Investments

Hammond Set To Axe Pension Relief In Budget 2017

Chancellor Phillip Hammond only has pensions to look to as he needs to raise billions of pounds to ease government spending problems in his Autumn Budget 2017.

The only question, according to former Lib Dem pensions minister Steve Webb is how Hammond will collect the cash.

Webb, who is no longer an MP, says Hammond has a huge hole to plug in public spending and few places to look for the money.

The risk is he will look for the figures paid out with the most zeroes on the end – and that’s pension tax relief.

“He’s got to raise all the money he hasn’t raised, plus the economy is slowing, plus the spending pressure,” Webb said.

No room to tax ordinary families

“He’s a few months after a disastrous election, so he’s unlikely to raise the headline rates of income tax, national insurance or VAT, so where’s he going to look for money? Tax relief on pensions.”

Webb feels the government applies the Daily Mail test to financial planning.

If the average newspaper reader considers the tax relief a lot of money, then the chances are the axe could fall, says Webb.

Former chancellor George Osbourne lost the battle to limit pension contribution relief two years ago.

He wanted a flat rate rather than stepped levels for basic and higher rate taxpayers, but backbench MPS refused to go with his plans and they were dropped from his last Budget.

Punishing wealthy investors

But he did cut the lifetime allowance to £1 million and Webb argues that is still a figure with some margin to cut even further as few ordinary voters could ever save that amount in their working lives.

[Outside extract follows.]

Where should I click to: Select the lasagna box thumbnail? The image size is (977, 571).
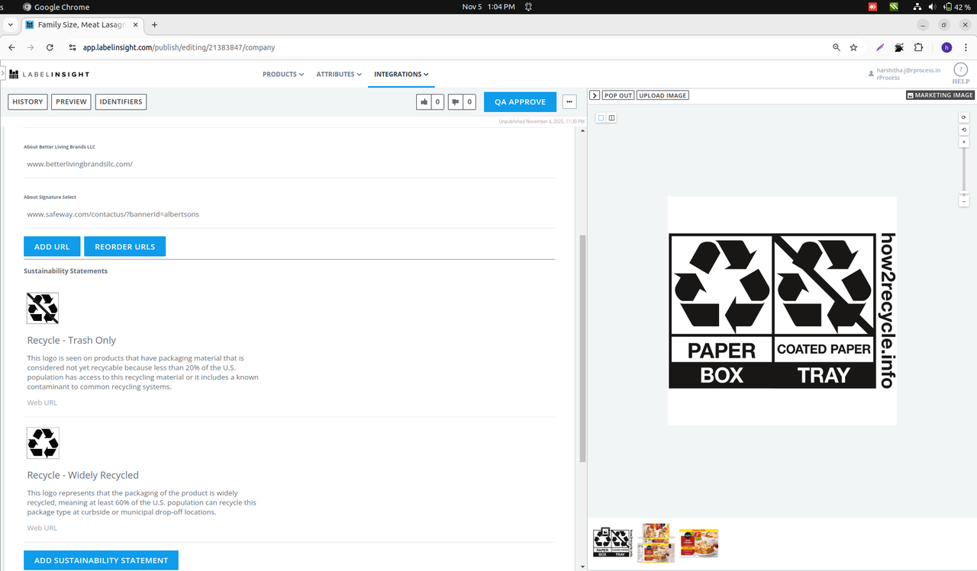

“A chancellor can always find half a billion in pensions tax relief, where the impact is not felt as heavily as if the cuts came to schools, or the NHS,” said Webb.

Axing pension relief follows the trend of other Budget rumours hinting Hammond will punish wealthy investors rather than looking to ordinary families to make up the slack in the government accounts.

Several industry figures have suggested Hammond is likely to stop generous tax reliefs on programs such as the Seed Enterprise Investment Scheme and Enterprise Investment Scheme.